— Инструкции —
1 - Что, по словам пациентки, она недавно прочла в газетах, согласно отрывку об анализе сновидений?
2 - Продолжите отрывок об анализе сновидений, начав сразу после его последнего предложения.

— Предоставленный отрывок —
Пациентка – умная, но чрезвычайно скептически настроенная женщина – была убеждена, что анализ сновидений – сущая чепуха. Мне лишь с большим трудом удалось уговорить ее попробовать этот метод хотя бы раз. В качестве отправной точки для ассоциаций я выбрал пожар, самое заметное событие в сновидении. Пациентка сообщила мне, что недавно прочла в газетах, что в Цюрихе сгорела одна гостиница; что она помнит эту гостиницу, потому что когда-то останавливалась там. В гостинице она познакомилась с одним мужчиной, с которым у нее завязался довольно сомнительный любовный роман. В связи с этой историей выяснилось, что у нее было немало подобных приключений, и все они были решительно легкомысленного свойства. Эту важную часть ее прошлого обнаружила самая первая ассоциация. В данном случае было бы бессмысленно объяснять пациентке совершенно очевидный смысл сновидения. Учитывая ее легкомысленное отношение и скептицизм, который был лишь частным его проявлением, она холодно отвергла бы такую попытку. Однако после того как легкомысленность ее поведения была осознана и продемонстрирована ей на материале, который она сама же и предоставила, стал возможен более тщательный анализ последующих сновидений.

По этой причине на начальных этапах целесообразно использовать сновидения для обнаружения критического материала посредством ассоциаций. Это самая лучшая и самая безопасная процедура, особенно для начинающих психоаналитиков. Произвольный перевод сновидений крайне нежелателен. Подобная практика была бы основана на суеверном предположении, будто сновидение несет устоявшееся символическое значение. Но фиксированных символических значений не существует. Некоторые символы действительно повторяются достаточно часто, однако даже в этом случае мы не можем выйти за рамки общих утверждений. Например, было бы ошибкой полагать, что змея, когда она появляется во сне, всегда имеет сугубо фаллическое значение; равным образом нельзя отрицать, что она может обладать этим значением в некоторых случаях. Каждый символ имеет по меньшей мере два значения. Сексуальное значение сновидческих символов – в лучшем случае лишь одно из них. Посему я не могу принять ни исключительно сексуальные толкования, которыми пестрят некоторые психоаналитические публикации, ни интерпретацию сновидений как осуществление желаний, ибо на опыте убедился в однобокости и неадекватности подобных формулировок. В качестве примера приведу очень простой сон одного молодого человека, моего пациента. Ему приснилось, будто он поднимается по лестнице вместе с матерью и сестрой. Когда они оказались на верхней площадке, ему сообщили, что у его сестры будет ребенок.

— Фрагменты данных —
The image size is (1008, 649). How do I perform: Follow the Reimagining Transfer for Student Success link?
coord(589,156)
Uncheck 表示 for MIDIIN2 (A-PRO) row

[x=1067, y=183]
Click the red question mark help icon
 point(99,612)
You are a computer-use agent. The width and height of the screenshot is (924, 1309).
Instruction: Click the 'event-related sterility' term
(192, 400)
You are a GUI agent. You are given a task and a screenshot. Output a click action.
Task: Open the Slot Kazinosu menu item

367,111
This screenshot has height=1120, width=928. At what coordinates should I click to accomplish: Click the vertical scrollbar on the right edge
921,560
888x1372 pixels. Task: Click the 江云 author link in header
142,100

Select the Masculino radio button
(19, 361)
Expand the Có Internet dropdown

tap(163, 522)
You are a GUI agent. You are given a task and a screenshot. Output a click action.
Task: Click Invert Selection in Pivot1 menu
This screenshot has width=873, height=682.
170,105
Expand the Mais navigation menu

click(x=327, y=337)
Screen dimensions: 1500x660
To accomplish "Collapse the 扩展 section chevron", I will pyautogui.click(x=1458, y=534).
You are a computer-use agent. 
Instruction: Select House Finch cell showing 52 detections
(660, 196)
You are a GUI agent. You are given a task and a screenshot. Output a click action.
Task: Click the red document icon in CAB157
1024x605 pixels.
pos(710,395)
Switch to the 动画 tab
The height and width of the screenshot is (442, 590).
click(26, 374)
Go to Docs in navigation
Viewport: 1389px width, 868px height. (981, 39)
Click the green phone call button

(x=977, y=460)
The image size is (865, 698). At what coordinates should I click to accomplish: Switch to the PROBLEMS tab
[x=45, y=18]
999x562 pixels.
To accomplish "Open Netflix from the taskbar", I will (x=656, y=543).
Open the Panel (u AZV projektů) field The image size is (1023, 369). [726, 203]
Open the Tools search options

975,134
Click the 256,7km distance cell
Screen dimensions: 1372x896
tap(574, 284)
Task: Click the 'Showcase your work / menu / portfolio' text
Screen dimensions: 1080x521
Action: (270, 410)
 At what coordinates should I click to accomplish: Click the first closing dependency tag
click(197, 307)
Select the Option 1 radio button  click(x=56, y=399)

— Ответы —
1 - Что в Цюрихе сгорела гостиница, в которой она когда-то останавливалась.

2 -
Сперва я покажу, как, в соответствии с господствующей до сих пор точкой зрения, это сновидение может быть истолковано в сексуальном ключе. Мы знаем, что инцестуальные фантазии играют значительную роль в жизни невротика, поэтому образ матери и сестры может быть понят как намек в этом направлении. «Лестница», как полагают, имеет устоявшееся сексуальное значение: ритмичный подъем символизирует половой акт. Ребенок, которого ждет сестра, есть не что иное, как логическое следствие этих предпосылок. В таком переводе сновидение представляет собой явное исполнение так называемых инфантильных желаний, которые, как известно, составляют важную часть теории сновидений, предложенной Фрейдом.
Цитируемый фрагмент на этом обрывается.